Undergraduate student projects

Automating Data Collection and Enhancing Species Distribution Prediction for Climate Change Impact on Wildlife

Project background:

Temperature has strong effects on ectotherms and their diseases, leading to potentially complex effects of a changing climate. A challenge is that pathogens and their hosts each have distinct temperature-dependent physiological responses, such that pathogen growth in or on hosts depends on thermal mismatches between pathogen and host thermal performance curves (TPCs). To investigate the effects of global climate change (GCC) on ectotherm host-parasite systems at many different scales, we have developed the thermal impact of parasite performance (TIPP) database, a resource now containing >1,900 TPCs of parasites and pathogens spanning a wide taxonomic range, including bacteria, fungi, helminths, and arthropods.

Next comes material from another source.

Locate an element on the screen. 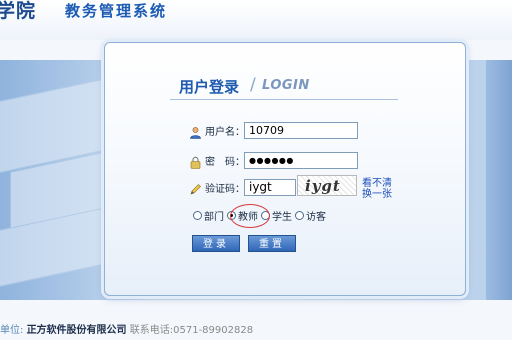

We have constructed the TIPP database based on the existing ectotherm performance database BioTraits (Dell et al. 2013) which largely describes predator-prey interactions. BioTraits has also informed VecTraits (https://vectorbyte.crc.nd.edu/vectraits-explorer ), another database describing traits of ectothermic disease vectors, such as mosquitoes and ticks, as a function of an environmental gradient, including, but not limited to, temperature. By combining TIPP with these databases, we can provide a comprehensive resource with the potential to inform management decisions in light of GCC-caused population declines and extinctions. We can leverage TPCs for species of interest to generate predictions of thermal performance in multiple climate change projections and feed these predictions into mechanistic species distribution models to explore how species distributions may change.

Project tasks:

1)      Automated Data Collection for TPCs

We are seeking an undergraduate student to use the current database to build an automated data collection tool for the continuing extraction of TPCs from the scientific literature as they are published. The manual extraction of TPCs from scientific literature is labor-intensive and not scalable with the continuous publication of relevant research. This tool would use Large Language Models (LLMs) to identify and extract TPC-related data from scientific papers.

2)      Enhanced Species Distribution Prediction

We are also seeking assistance with the Mechanistic Species Distribution Models (SDMs)  workflow.

First, we would like to increase the spatial and taxonomic scope of our modeling efforts.  SDMs implemented in sdm package (https://cran.r-project.org/web/packages/sdm/index.html) include a number of the most common algorithms used by ecologists. However, these open-source implementation algorithms can be computationally expensive, especially when comparing and/or averaging outputs from multiple algorithms [Kaky et al. 2020]. Using computation time estimates given by Valavi et al. 2021, the generation and subsequent ensemble of five of the most commonly used SDM techniques is roughly 25 minutes, when projecting at a regional scale and using a platform with 16GB of memory and eight CPU cores. If these models are generated over 4 separate climate change scenarios at 3 future time points, it would take roughly 5.5 hours to generate predictions for a single species at a regional scale. This is just the time to produce predictions, and does not account for precursors like occurrence cleaning. This is a hurdle that could be overcome in a variety of ways like automating the workflow so it is constantly running, cluster/parallel computing, and/or using higher performance computers.

Following this, the development of a pipeline for these models to a web dashboard/app (i.e., an R-Shiny application https://www.rstudio.com/products/shiny/) is necessary for stakeholders using these methods in decision-making for conservation. Development of this dashboard can occur simultaneously with other project tasks using a small subset of data and a limited number of SDMs which can be expanded upon in the future. R-Shiny applications utilize the R, HTML, CSS, and javascript languages for building web-based interfaces of analysis. Features of the app include selecting for certain species, displaying a choice of individual model algorithm or the ensemble model output, map manipulation, and visualizing different climate change scenarios.

[Dell et al. 2013]: Anthony I. Dell, Samraat Pawar, Van M. Savage. The thermal dependence of biological traits Ecological Archives E094-108. 2013. 

[Kaky et al. 2020] Kaky, Emad, Victoria Nolan, Abdulaziz Alatawi, and Francis Gilbert. “A comparison between Ensemble and MaxEnt species distribution modelling approaches for conservation: A case study with Egyptian medicinal plants.” Ecological Informatics 60 (2020): 101150.

[Valavi et al. 2021] Valavi, Roozbeh, Jane Elith, José J. Lahoz‐Monfort, and Gurutzeta Guillera‐Arroita. “Modelling species presence‐only data with random forests.” Ecography 44, no. 12 (2021): 1731-1742.